- The Washington Times - Wednesday, December 13, 2006

THE WASHINGTON TIMES

Cheretta Coppedge knew there was a problem because the phone wasn’t ringing.

The Prince George’s County Health Department recently scheduled four free flu-shot clinics, and no one was calling to make appointments, said Miss Coppedge, the department’s spokeswoman.

The county received 4,250 doses of an injectable vaccine and has administered roughly half, she said. “It leaves us with a surplus of supply.”

Local health departments around the Washington region are reporting surpluses of the vaccine, which protects against the contagious respiratory illness caused by influenza.

Health officials worry that residents are risking contracting the virus, which affects about 5 percent to 20 percent of the U.S. population each year, according to federal statistics.

The vaccine provides protection against various strains of influenza, but it is not effective against the so-called “avian flu,” which has not yet been documented in this country.

The District’s health department offers free flu shots, but residents haven’t been taking advantage of them, said Phillippa Mezile, a department spokeswoman.

Most of the department’s roughly 30,000 doses of vaccine are unused.

A warmer-than-average fall may have contributed to the delay, Miss Mezile said. “I don’t know why we wait, but we wait,” she said.

The Montgomery County Department of Health and Human Services ordered about 10,000 doses of vaccine, including a nasal spray called FluMist.

The county, which charges $20 per dose of the injectable vaccine, has administered about half its doses, said Cindy Edwards, nurse administrator for the department’s immunization program.

“Typically, if there’s a lot of flu activity early or if there’s a concern that there may not be enough vaccine, people are in a real rush to get vaccinated early and they want to make sure they get their shot,” Miss Edwards said, alluding to the 2004 vaccine shortage caused by contamination at a manufacturing facility in Britain.

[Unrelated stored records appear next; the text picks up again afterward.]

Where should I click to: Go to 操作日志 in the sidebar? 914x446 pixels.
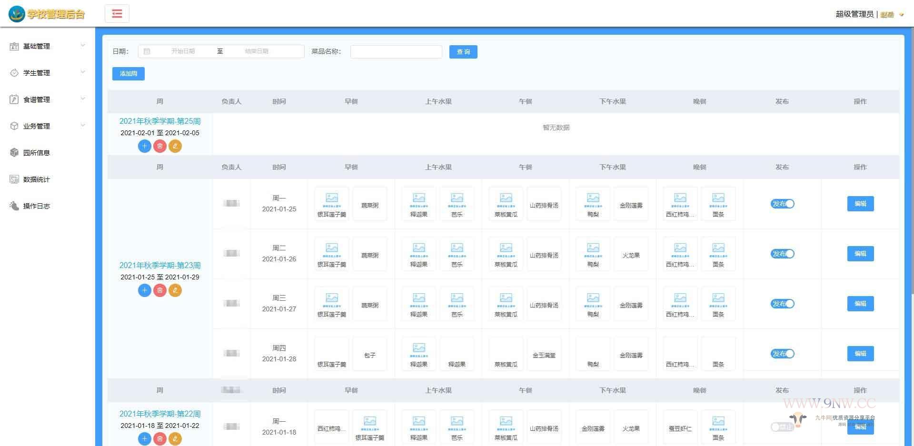pyautogui.click(x=37, y=206)
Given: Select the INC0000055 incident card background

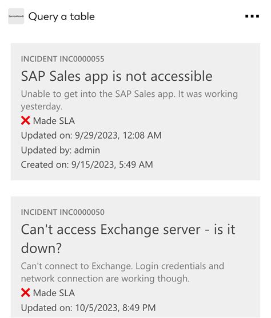Looking at the screenshot, I should coord(136,112).
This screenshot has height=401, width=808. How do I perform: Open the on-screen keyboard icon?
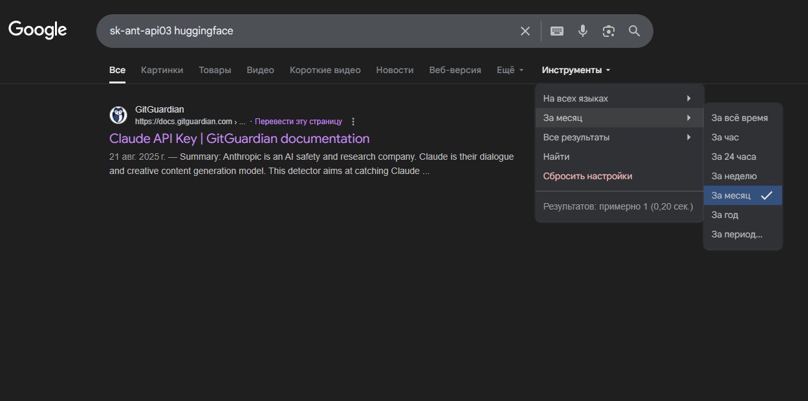[x=556, y=31]
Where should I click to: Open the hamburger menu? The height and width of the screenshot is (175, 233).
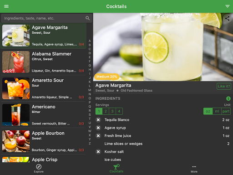tap(6, 6)
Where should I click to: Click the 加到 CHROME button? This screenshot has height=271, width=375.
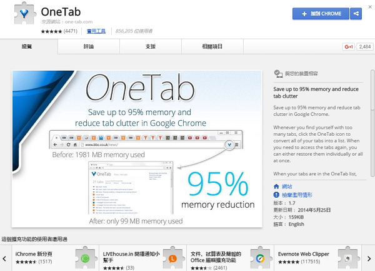click(321, 14)
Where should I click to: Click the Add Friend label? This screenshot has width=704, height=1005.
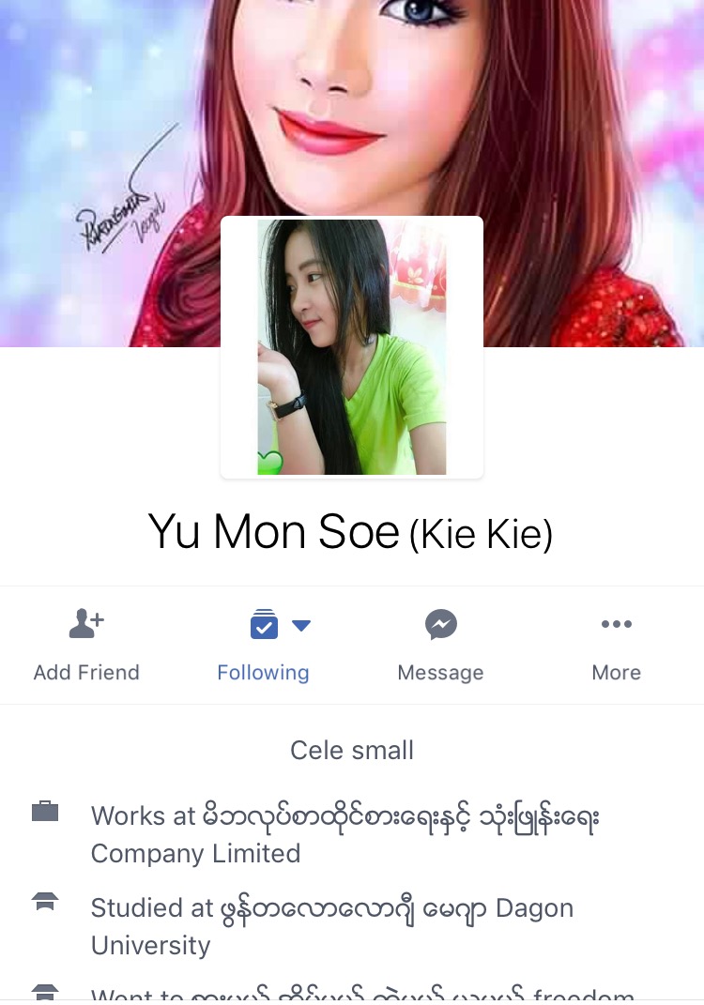(86, 673)
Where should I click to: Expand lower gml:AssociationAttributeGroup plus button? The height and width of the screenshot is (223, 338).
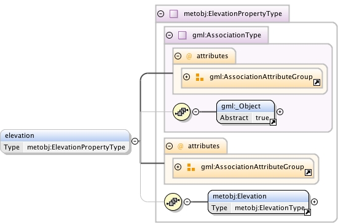pos(178,167)
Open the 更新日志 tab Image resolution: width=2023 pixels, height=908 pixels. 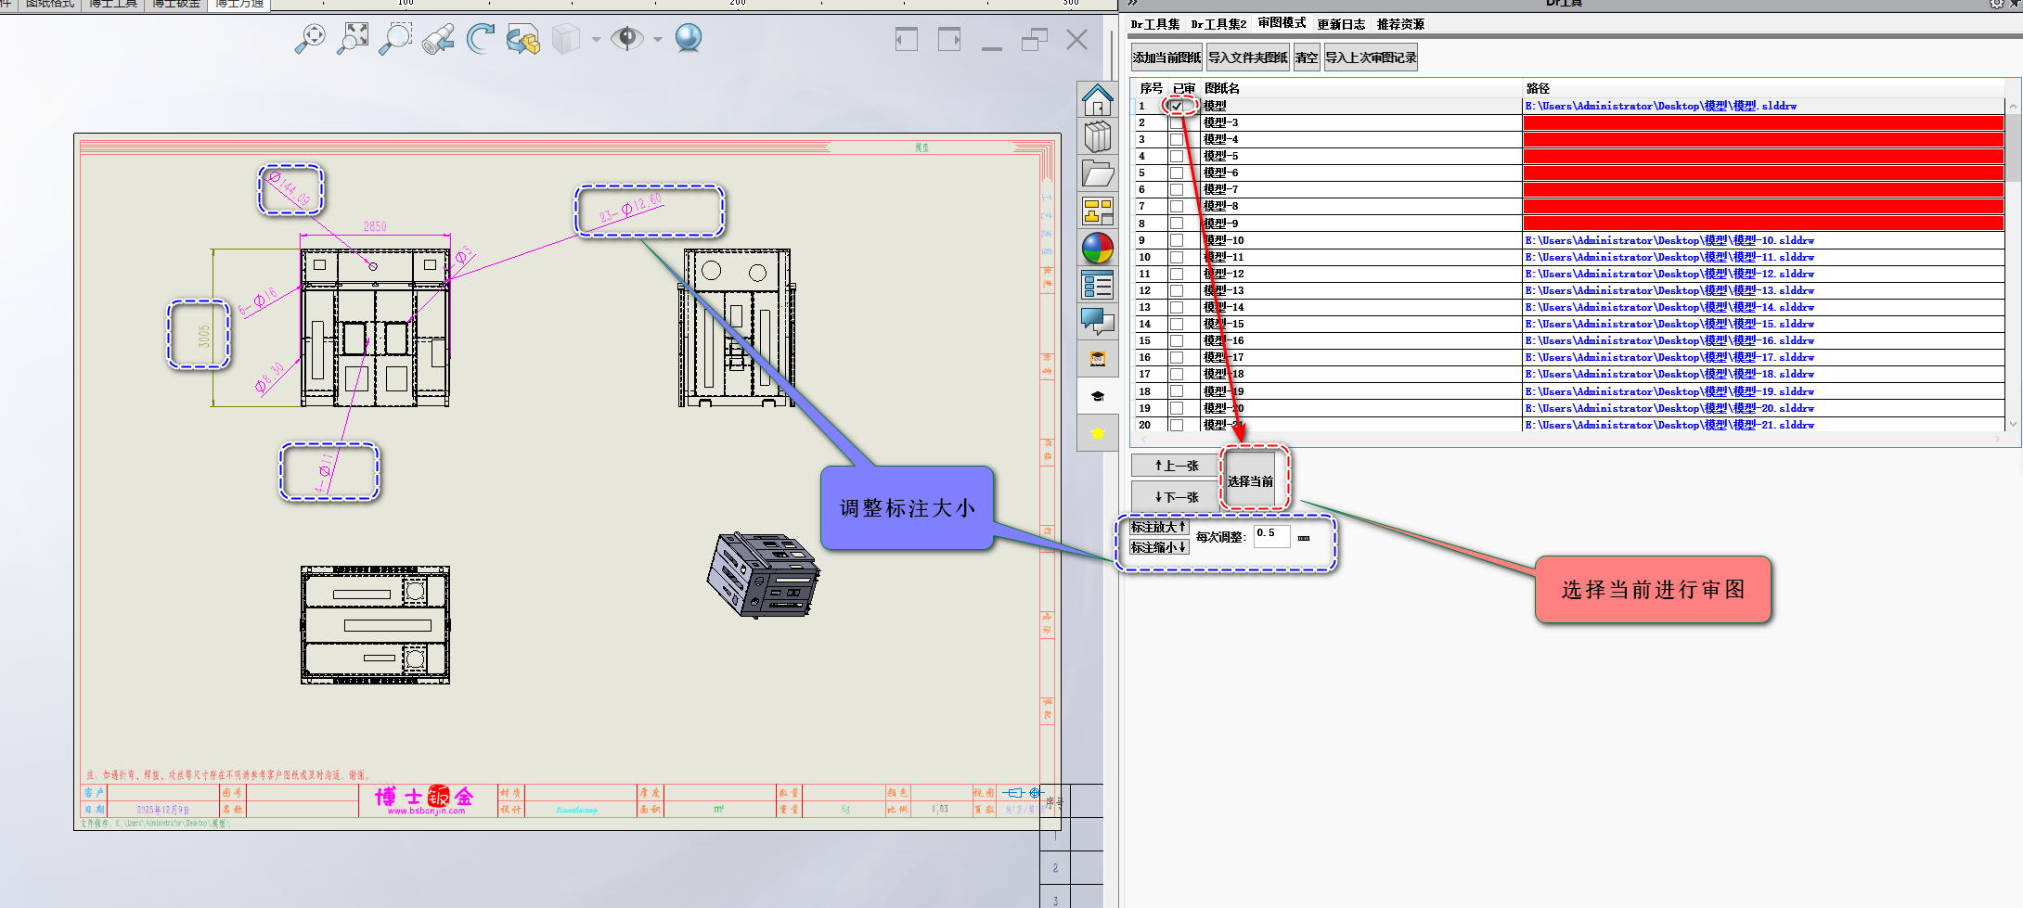[x=1341, y=24]
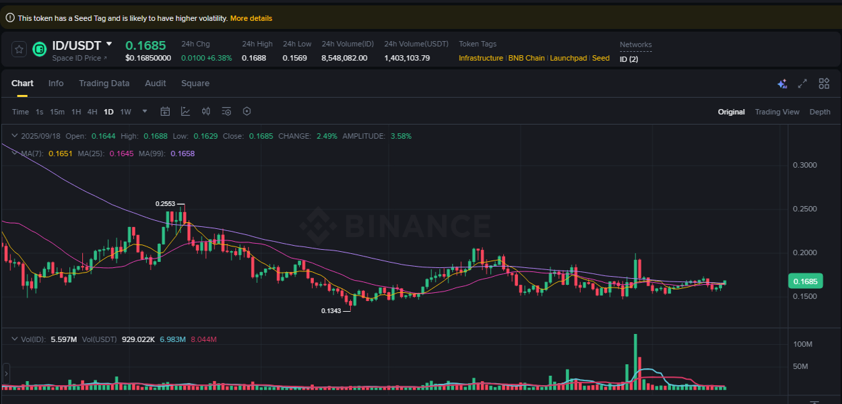The width and height of the screenshot is (842, 404).
Task: Open the Square tab
Action: pos(195,83)
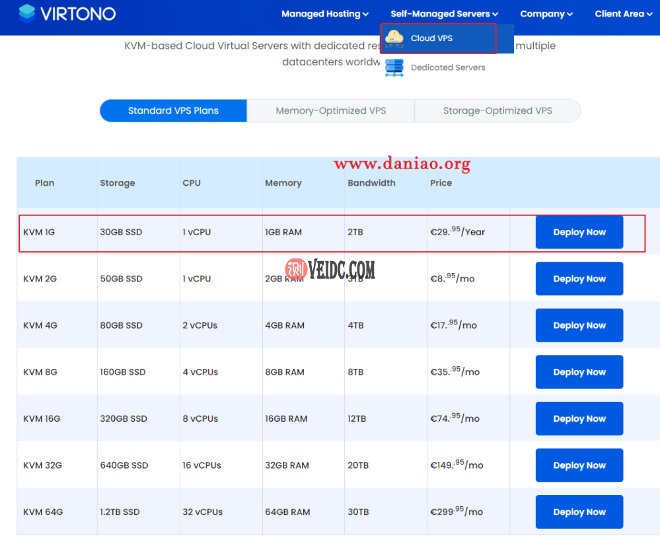Click the Dedicated Servers rack icon

click(394, 67)
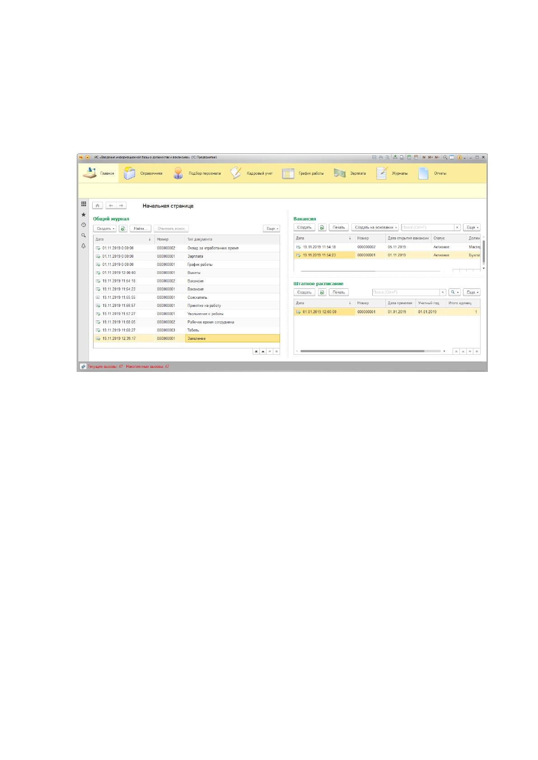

Miss Edwards encourages everyone to get vaccinated.

“We could have something awful and horrendous happen in two weeks and everyone will be calling, so it’s not over till it’s over,” she said. “Something could happen which could change the demand immediately.”

The flu peaks in late January or early February, but the season can last as late as April, according to local health officials.

The Maryland Department of Health and Mental Hygiene ordered an estimated 120,000 doses of flu vaccine, said Greg Reed, program manager for the department’s Center for Immunization.

“There is still time for people to get a flu shot, especially those people who are at high risk,” Mr. Reed said.

The federal Centers for Disease Control and Prevention (CDC) expanded its high-risk recommendations to include children up to 5 years old.

“Being vaccinated is such a great way to protect yourself,” said Kimberly Cordero, a spokeswoman for the Fairfax County Health Department. “You do not want to get the flu, especially for people in the high-risk categories.”

Typical symptoms include fever, headache and nausea, but more serious complications can lead to death. More than 200,000 people are hospitalized and about 36,000 die from flu complications, according to the CDC.

“This is not an unusual or pandemic strain — just the annual flu strain that comes virtually every year,” said Jim Farrell, director of the Virginia Department of Health’s Immunization Division.

The Virginia Department of Health ordered about 250,000 doses of injectable flu vaccine. Demand for the $25 vaccine typically is heavier earlier in the season, Mr. Farrell said.

“We’re making efforts to keep people aware, to get people vaccinated later in the season,” he said.